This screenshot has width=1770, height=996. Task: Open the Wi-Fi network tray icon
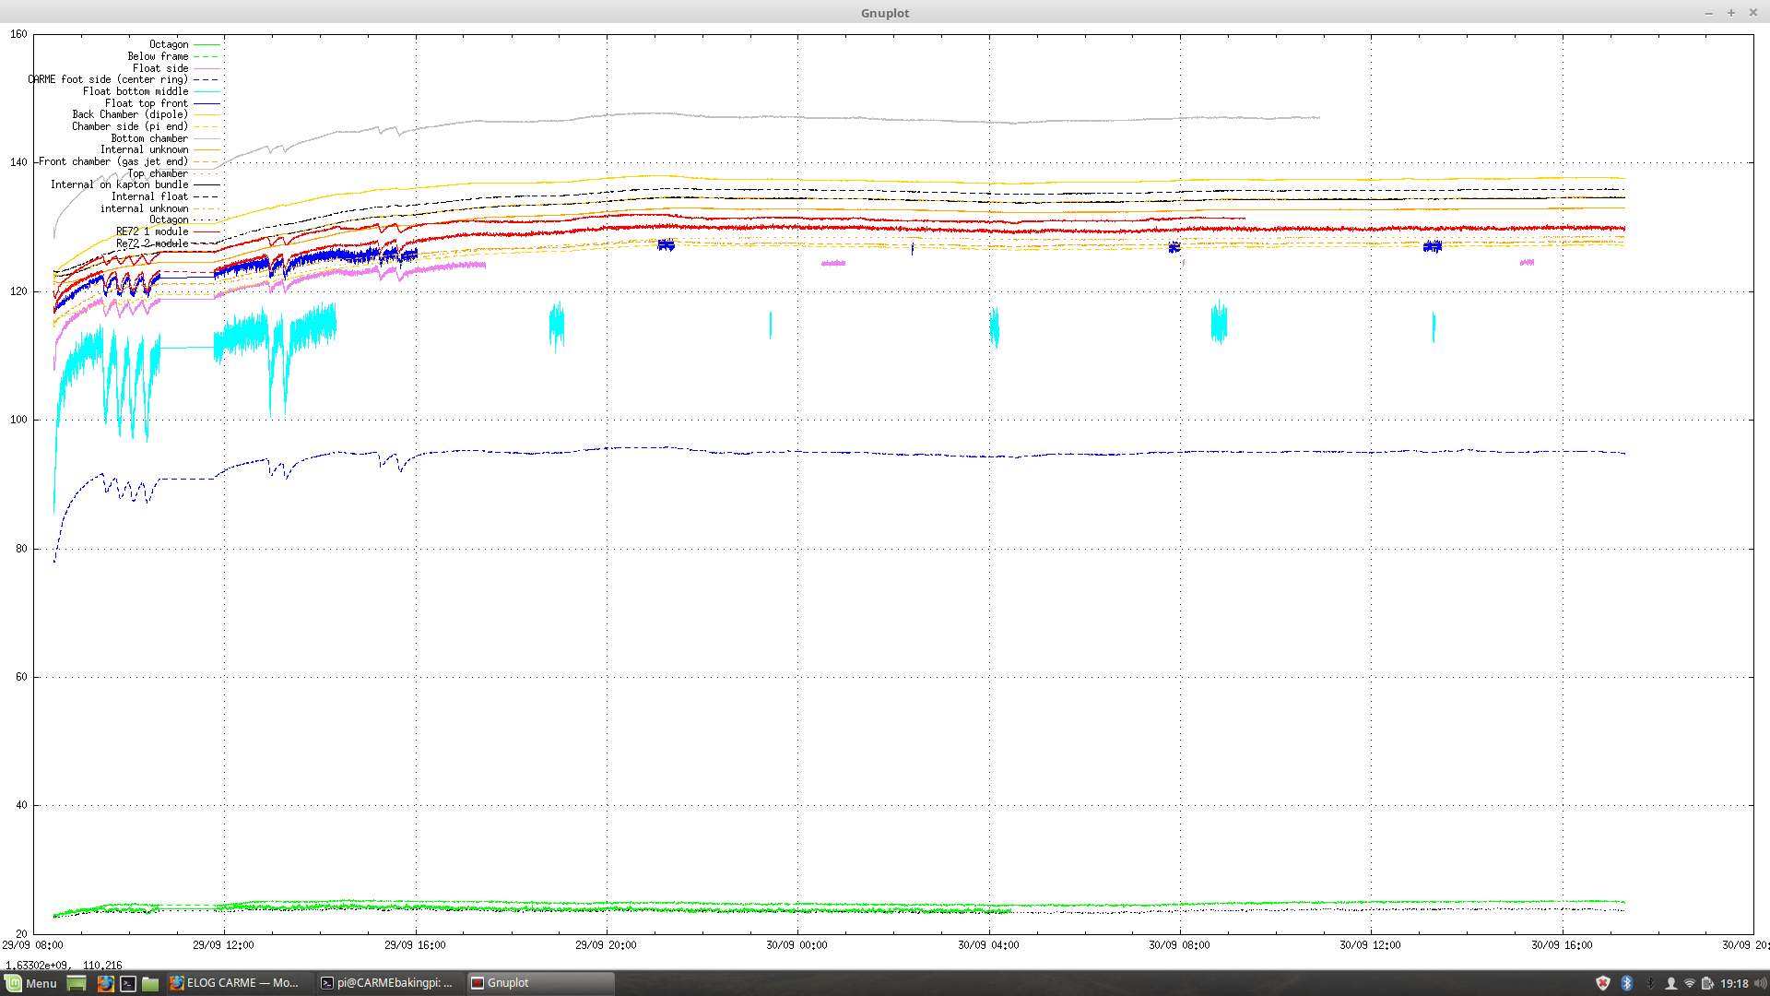(x=1690, y=983)
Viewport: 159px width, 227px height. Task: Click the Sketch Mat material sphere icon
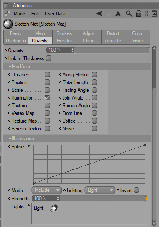coord(8,24)
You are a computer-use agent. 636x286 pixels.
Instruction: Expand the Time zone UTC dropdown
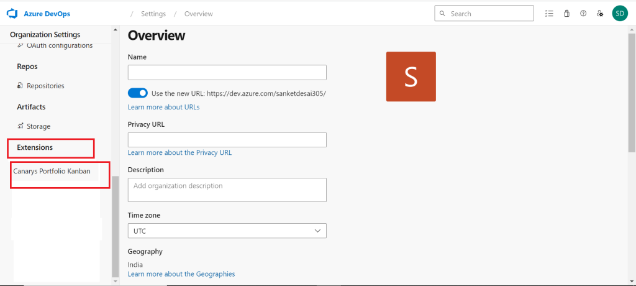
══════════
* REQUIREMENTS *
How many of the lines above contain the word "height"? Reply with the number alone.

* REPLY TO THE EXERCISE *
2